TASK ▸
Copy each line of the material in which the word "computer" appears.

PROVIDED DATA ▸
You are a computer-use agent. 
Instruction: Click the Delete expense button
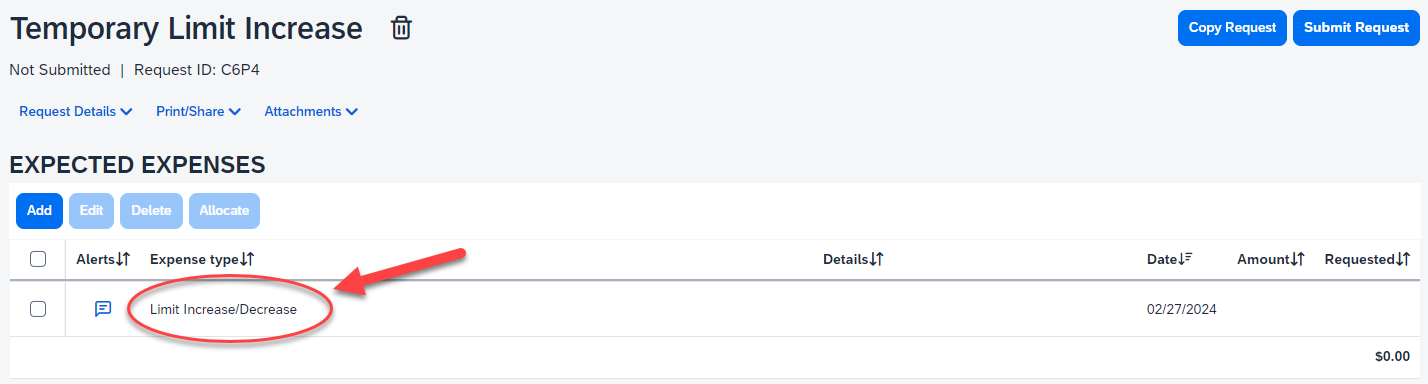click(151, 211)
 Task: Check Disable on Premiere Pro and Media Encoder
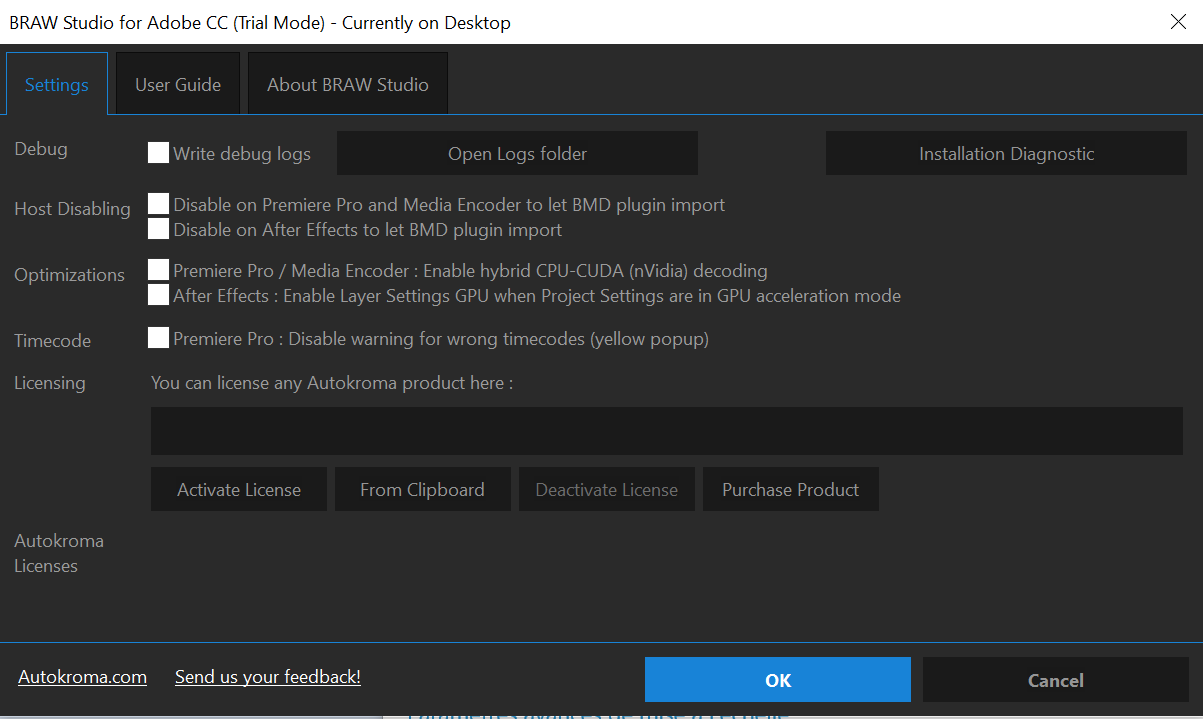click(158, 204)
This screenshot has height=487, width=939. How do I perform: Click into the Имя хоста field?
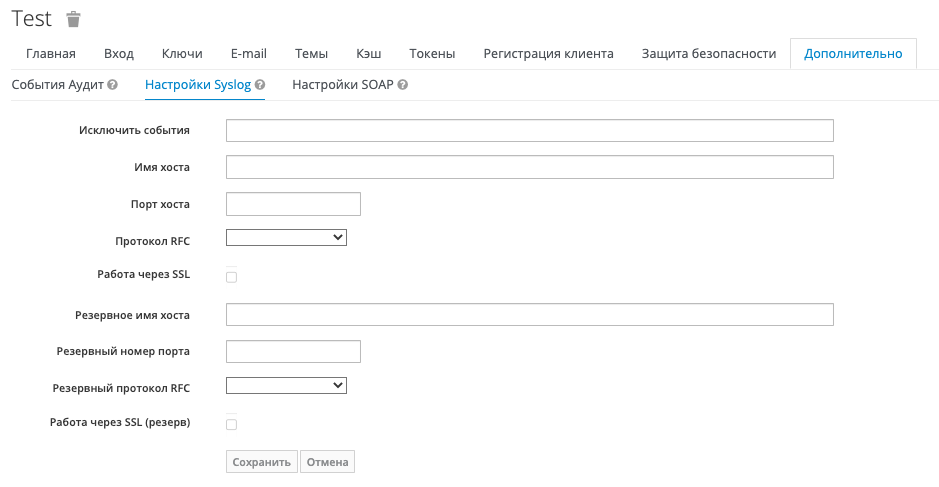point(530,167)
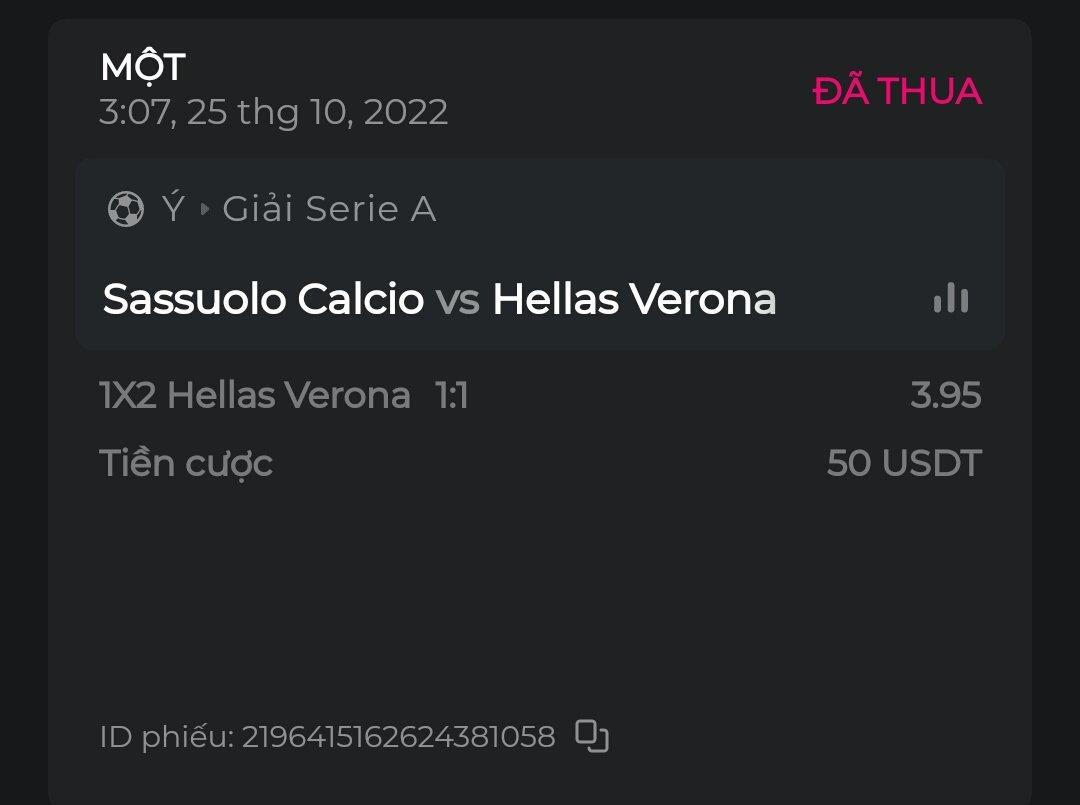
Task: Open Sassuolo Calcio team name
Action: (x=263, y=299)
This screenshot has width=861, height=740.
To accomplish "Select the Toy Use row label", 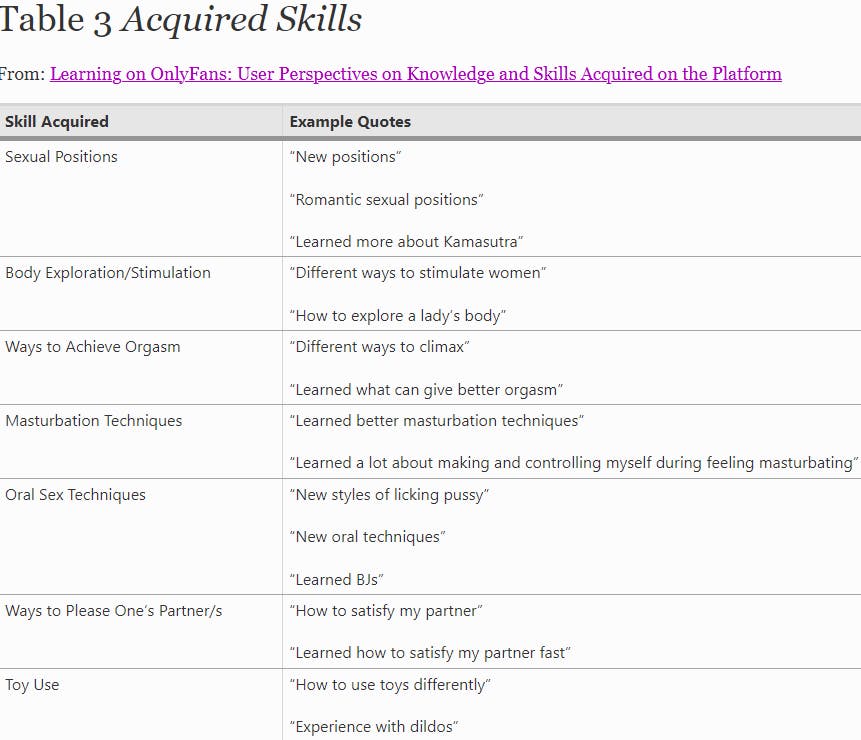I will point(32,685).
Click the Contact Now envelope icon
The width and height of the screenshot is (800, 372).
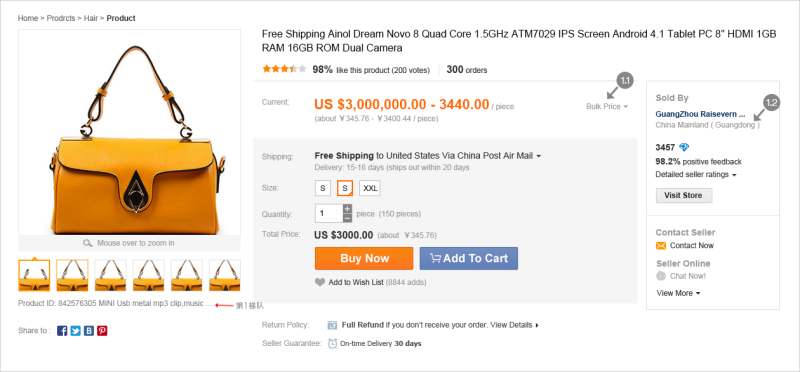(x=661, y=246)
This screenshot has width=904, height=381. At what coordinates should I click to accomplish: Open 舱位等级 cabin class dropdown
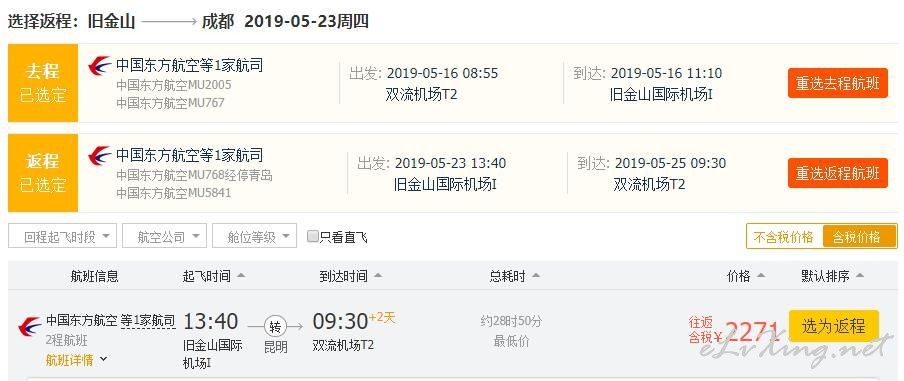[254, 236]
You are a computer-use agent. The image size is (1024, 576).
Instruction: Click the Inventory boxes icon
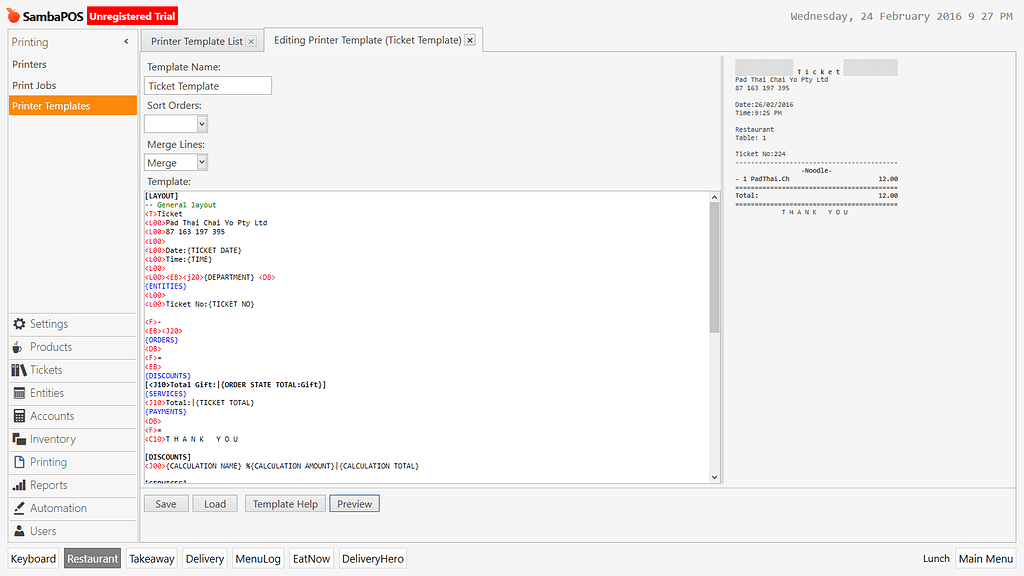(x=20, y=439)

REPLY TO THE EXERCISE ▸
You are a computer-use agent. 
You are a computer-use agent. The image size is (1024, 576).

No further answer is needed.